## Work task:
Using the entries that follow, write out the line containing "Galerie (343, 50)", the line containing "NEUKUNDE WERDEN (348, 33)", and every line between them, exactly and nothing else.
[[ Input data open ]]
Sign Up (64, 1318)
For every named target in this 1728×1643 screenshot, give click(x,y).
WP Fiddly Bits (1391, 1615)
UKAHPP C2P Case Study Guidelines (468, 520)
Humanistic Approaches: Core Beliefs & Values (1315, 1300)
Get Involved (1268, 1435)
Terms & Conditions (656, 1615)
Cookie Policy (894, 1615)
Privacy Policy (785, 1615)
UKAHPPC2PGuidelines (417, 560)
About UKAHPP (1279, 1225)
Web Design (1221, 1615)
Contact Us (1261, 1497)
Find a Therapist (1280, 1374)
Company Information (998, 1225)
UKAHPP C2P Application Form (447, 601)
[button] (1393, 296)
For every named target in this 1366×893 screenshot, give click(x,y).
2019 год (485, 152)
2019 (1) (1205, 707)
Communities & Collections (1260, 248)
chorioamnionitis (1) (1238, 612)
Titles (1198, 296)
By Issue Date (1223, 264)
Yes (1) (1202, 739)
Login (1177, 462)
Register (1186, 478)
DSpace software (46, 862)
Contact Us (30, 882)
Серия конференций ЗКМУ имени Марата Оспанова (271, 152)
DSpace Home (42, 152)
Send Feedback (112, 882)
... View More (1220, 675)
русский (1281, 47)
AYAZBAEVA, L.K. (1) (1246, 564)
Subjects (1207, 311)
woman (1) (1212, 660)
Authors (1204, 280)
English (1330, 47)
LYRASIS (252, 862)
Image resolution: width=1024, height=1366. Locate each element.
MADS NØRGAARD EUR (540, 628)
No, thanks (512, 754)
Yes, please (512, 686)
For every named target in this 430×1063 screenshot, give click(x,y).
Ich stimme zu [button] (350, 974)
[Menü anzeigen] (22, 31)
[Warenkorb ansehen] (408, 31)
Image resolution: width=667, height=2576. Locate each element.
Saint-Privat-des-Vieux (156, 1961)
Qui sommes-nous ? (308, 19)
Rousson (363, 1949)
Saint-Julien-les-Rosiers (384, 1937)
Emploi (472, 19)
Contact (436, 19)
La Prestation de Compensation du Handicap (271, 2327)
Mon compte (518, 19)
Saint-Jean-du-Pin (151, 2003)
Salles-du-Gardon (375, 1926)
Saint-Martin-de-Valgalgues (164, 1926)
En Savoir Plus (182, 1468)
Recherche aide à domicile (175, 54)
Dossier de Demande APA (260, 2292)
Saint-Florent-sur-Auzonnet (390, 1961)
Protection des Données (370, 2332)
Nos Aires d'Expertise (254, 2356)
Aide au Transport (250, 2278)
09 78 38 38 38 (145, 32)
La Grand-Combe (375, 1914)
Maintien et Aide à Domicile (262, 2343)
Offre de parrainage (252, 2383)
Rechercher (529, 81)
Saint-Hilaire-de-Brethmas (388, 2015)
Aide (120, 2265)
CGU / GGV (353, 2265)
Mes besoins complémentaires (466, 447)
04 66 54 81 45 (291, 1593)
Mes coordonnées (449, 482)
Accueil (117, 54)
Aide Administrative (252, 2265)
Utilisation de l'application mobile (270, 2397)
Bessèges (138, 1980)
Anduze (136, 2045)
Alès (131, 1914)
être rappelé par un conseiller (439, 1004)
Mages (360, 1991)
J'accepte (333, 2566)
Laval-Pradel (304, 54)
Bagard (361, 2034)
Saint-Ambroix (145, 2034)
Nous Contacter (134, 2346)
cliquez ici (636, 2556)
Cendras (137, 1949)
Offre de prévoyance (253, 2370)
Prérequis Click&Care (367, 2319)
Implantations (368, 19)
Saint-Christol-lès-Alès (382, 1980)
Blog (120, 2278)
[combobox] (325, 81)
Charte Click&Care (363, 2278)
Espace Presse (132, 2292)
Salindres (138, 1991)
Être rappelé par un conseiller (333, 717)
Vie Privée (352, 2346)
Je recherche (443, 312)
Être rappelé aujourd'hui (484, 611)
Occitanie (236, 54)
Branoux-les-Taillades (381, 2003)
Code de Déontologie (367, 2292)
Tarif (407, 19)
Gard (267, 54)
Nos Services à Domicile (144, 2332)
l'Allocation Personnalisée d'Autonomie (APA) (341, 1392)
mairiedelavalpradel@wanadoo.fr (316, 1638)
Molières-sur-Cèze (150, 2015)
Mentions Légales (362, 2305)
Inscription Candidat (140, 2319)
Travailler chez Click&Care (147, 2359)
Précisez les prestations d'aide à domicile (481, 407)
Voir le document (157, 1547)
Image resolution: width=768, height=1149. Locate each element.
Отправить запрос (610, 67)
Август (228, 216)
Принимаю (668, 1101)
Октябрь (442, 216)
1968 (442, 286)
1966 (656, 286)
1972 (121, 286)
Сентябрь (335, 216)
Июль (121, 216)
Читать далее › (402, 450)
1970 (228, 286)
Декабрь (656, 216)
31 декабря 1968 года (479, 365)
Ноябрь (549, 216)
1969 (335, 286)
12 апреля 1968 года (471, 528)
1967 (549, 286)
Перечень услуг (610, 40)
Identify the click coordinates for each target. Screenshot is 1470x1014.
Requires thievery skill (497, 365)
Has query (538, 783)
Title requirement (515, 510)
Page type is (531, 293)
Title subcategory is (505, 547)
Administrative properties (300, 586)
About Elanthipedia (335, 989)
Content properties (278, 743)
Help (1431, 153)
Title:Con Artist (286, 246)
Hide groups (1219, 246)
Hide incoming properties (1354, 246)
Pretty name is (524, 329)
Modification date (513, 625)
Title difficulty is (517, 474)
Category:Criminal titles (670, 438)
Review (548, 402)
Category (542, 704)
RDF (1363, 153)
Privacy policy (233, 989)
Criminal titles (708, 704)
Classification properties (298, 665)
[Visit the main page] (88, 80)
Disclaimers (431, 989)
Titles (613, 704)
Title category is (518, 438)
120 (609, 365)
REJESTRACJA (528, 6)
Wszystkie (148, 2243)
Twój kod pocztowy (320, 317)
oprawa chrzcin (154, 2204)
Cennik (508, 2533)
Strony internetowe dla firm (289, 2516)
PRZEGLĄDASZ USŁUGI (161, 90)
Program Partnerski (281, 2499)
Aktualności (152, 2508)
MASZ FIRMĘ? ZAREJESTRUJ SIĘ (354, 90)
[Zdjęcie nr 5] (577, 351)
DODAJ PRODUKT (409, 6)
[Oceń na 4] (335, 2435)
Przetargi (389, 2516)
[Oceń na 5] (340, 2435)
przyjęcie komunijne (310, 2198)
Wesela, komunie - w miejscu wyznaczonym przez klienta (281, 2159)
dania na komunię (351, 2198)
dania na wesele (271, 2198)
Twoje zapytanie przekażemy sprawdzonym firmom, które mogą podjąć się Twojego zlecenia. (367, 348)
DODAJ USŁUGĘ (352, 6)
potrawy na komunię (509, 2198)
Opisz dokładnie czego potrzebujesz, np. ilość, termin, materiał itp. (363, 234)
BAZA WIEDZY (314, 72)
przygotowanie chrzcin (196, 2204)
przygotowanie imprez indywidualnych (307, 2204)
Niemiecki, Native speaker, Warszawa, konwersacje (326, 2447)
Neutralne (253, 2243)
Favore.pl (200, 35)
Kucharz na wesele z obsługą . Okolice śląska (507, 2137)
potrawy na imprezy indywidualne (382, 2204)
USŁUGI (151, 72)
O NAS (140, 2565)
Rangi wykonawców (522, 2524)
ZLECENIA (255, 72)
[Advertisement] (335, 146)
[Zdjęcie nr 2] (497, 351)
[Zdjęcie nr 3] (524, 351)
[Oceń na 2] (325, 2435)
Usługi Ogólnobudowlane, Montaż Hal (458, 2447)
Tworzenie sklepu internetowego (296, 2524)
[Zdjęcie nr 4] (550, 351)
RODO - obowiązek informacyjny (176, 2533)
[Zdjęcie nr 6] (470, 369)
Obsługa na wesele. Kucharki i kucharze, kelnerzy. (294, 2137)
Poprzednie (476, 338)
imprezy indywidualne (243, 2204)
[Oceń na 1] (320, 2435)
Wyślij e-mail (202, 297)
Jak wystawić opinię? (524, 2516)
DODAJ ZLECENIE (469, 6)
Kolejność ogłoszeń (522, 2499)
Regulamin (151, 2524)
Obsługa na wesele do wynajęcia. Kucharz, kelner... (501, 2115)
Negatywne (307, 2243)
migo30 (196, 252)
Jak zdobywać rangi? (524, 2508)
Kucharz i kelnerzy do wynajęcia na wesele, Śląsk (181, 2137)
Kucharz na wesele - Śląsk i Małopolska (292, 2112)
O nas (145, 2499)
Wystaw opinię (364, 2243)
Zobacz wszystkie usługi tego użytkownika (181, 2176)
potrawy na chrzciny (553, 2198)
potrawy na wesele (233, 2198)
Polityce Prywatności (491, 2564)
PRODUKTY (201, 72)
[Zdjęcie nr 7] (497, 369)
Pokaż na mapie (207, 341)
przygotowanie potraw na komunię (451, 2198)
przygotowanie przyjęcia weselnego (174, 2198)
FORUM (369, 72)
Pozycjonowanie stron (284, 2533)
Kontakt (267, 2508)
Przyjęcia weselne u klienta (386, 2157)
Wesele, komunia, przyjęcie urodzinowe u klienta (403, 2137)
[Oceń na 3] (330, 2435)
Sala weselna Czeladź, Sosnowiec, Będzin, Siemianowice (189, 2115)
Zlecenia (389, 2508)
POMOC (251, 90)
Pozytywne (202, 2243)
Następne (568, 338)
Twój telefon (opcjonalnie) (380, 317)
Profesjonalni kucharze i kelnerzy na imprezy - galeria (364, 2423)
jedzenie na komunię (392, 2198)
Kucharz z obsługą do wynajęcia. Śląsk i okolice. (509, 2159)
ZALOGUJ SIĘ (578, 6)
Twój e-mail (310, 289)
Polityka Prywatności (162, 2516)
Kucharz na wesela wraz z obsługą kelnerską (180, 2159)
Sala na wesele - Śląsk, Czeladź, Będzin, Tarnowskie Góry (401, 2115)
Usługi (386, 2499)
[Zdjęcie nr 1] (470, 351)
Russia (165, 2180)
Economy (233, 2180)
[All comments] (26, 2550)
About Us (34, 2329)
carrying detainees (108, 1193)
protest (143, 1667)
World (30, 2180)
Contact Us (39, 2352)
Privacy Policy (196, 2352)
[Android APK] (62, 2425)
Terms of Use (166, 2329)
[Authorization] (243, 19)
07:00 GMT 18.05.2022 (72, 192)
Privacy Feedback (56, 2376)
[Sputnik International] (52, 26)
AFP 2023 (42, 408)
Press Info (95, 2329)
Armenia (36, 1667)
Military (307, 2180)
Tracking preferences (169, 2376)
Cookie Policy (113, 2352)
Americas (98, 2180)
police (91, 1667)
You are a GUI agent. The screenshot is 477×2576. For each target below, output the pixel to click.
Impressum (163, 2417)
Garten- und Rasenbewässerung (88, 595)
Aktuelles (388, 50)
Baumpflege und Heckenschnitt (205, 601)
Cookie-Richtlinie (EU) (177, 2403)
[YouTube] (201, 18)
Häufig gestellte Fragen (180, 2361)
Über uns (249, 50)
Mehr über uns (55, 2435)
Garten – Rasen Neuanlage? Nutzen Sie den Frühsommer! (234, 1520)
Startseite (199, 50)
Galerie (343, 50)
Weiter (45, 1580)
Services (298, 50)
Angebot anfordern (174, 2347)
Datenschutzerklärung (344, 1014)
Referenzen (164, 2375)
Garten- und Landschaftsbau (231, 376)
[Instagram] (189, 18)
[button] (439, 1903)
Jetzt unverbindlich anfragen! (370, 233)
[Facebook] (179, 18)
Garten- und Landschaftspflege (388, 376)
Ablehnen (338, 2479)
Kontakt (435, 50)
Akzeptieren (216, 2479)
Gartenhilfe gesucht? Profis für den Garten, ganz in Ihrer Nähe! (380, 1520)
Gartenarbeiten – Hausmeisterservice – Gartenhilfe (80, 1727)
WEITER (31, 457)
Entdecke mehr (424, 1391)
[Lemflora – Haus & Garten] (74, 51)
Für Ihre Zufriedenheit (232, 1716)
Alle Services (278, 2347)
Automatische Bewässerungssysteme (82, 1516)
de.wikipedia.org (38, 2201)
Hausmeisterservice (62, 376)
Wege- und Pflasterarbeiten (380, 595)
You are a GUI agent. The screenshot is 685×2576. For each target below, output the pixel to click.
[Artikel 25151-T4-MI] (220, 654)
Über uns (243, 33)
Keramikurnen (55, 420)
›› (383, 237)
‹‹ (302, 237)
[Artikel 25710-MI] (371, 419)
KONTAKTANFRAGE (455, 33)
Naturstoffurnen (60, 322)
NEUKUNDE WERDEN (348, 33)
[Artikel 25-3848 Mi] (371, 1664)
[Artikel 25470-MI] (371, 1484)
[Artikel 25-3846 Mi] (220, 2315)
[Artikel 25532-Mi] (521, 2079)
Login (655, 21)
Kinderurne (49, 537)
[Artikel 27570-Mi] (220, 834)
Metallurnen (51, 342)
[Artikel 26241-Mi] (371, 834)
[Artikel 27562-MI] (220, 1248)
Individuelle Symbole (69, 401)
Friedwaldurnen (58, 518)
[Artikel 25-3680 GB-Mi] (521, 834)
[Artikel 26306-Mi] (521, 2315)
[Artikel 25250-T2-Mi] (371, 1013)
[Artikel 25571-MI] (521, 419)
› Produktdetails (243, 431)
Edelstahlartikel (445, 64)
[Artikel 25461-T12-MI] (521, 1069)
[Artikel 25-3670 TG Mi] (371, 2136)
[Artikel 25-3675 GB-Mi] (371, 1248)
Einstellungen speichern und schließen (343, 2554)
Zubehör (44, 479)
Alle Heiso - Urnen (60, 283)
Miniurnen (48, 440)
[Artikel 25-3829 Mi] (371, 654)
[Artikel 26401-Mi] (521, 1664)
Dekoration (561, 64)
[[ Input data closed ]]
## Solution to this exercise:
Galerie (343, 50)
Weiter (45, 1580)
Services (298, 50)
Angebot anfordern (174, 2347)
Datenschutzerklärung (344, 1014)
Referenzen (164, 2375)
Garten- und Landschaftsbau (231, 376)
[Instagram] (189, 18)
[button] (439, 1903)
Jetzt unverbindlich anfragen! (370, 233)
[Facebook] (179, 18)
Garten- und Landschaftspflege (388, 376)
Ablehnen (338, 2479)
Kontakt (435, 50)
Akzeptieren (216, 2479)
Gartenhilfe gesucht? Profis für den Garten, ganz in Ihrer Nähe! (380, 1520)
Gartenarbeiten – Hausmeisterservice – Gartenhilfe (80, 1727)
WEITER (31, 457)
Entdecke mehr (424, 1391)
[Lemflora – Haus & Garten] (74, 51)
Für Ihre Zufriedenheit (232, 1716)
Alle Services (278, 2347)
Automatische Bewässerungssysteme (82, 1516)
de.wikipedia.org (38, 2201)
Hausmeisterservice (62, 376)
Wege- und Pflasterarbeiten (380, 595)
You are a GUI agent. The screenshot is 685×2576. For each target below, output the pixel to click.
[Artikel 25151-T4-MI] (220, 654)
Über uns (243, 33)
Keramikurnen (55, 420)
›› (383, 237)
‹‹ (302, 237)
[Artikel 25710-MI] (371, 419)
KONTAKTANFRAGE (455, 33)
Naturstoffurnen (60, 322)
NEUKUNDE WERDEN (348, 33)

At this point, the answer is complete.